- Sarposa Prison attack: Part of the War in Afghanistan (2001–2021)
| Date | June 13, 2008 |
| Location | Kandahar, Afghanistan31°37′08″N 65°40′05″E﻿ / ﻿31.61889°N 65.66806°E |
| Result | Taliban victory (1,200+ prisoners freed). |

Belligerents
- Islamic Republic of Afghanistan: Taliban

Casualties and losses
- 15 policemen killed: 8 prisoners killed 2 suicide bombers detonated

= Sarposa prison attack of 2008 =

Taliban raid of Sarposa Prison in Kandahar, Afghanistan

The Sarposa Prison attack was a raid on the Sarposa Prison in Kandahar, Afghanistan by Taliban insurgents on June 13, 2008. One of the largest attacks by Afghan insurgents, the raid freed 400-1,000 prisoners. As of 2008, prison administration was overseen by Abdul Qabir.

==Followed unrest==
In May 2008, 200 prisoners announced a hunger strike and 47 of the captives physically stitched their mouths shut to protest detention conditions. The strike ended when the Afghan parliament agreed to review their detentions; as some of them had been held for two years without charge, or faced summary trials they felt were unfair.

==Raid==
On June 13, a suicide fuel truck drove right into the front gates of Sarposa prison at approximately 21:00 after nightfall. Although the truck failed to explode upon impact, the Taliban quickly improvised, igniting its fuel with an RPG, causing a massive explosion that breached the gate. Taliban fighters then stormed the prison, overpowering the surprised guards. A second suicide bomber was alleged to have walked to the back gates of the prison in the confusion, and detonated the explosives he was carrying, although later reports suggested the rear wall had not been breached. Insurgents fired rockets at the prison as the Taliban fighters broke in and a 30-minute battle began.

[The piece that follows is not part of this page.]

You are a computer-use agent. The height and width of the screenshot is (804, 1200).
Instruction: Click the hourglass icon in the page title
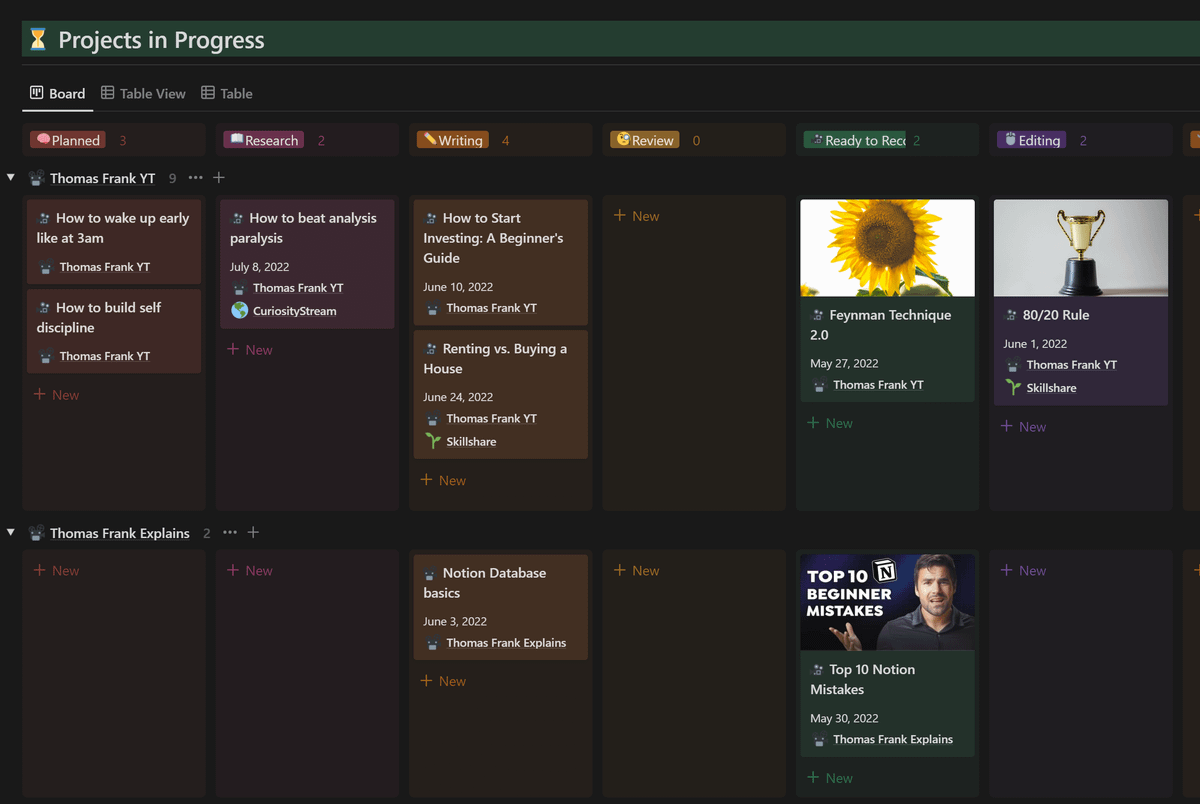pos(38,40)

Over the next thirty minutes, a team of thirty insurgents aboard motorcycles fired AK-47s and RPGs into the prison. Several ran into the prison and began freeing prisoners who fled through the breached walls, and disappeared into nearby pomegranate and grape groves.

==Outcome==
Wali Karzai, the brother of President Hamid Karzai who was president of Kandahar's provincial council, said the prison held about 350 suspected Taliban fighters.

He said "all" the prisoners escaped and that "There is no one left." The prisoners were aided by minibuses waiting for them outside the prison during the attack. Some 390 of the detainees were suspected Taliban fighters. Reports of people killed in the attack included police officers, 8 prisoners and the 2 suicide bombers.

Following reports of the mass escape, Canadian troops stationed at Kandahar Airfield were deployed to secure the prison and ISAF troops began a door-to-door search through Kandahar seeking escapees. ISAF forces became involved in several skirmishes that resulted in 20 Taliban deaths in Tabin, 16 in Khohak, and Arghandab, with 2 Afghan and 4 British soldiers killed in separate incidents, which led up to the Battle of Arghandab.

The Sarposa prison break and its aftermath dealt a significant blow to the Afghan government, prompting President Karzai to issue threats of sending Afghan troops into Pakistan to pursue Taliban leaders hiding there. In response to the debacle, the frustrated Karzai replaced both the provincial police chief and the governor of Kandahar. Tooryalai Wesa, a Barakzai with close ties to the Karzai family, was appointed as the new governor. Concerned about the worsening situation in southern Afghanistan, General David McKiernan redirected the 2nd Battalion, 2nd Infantry Regiment to bolster defenses in western Kandahar.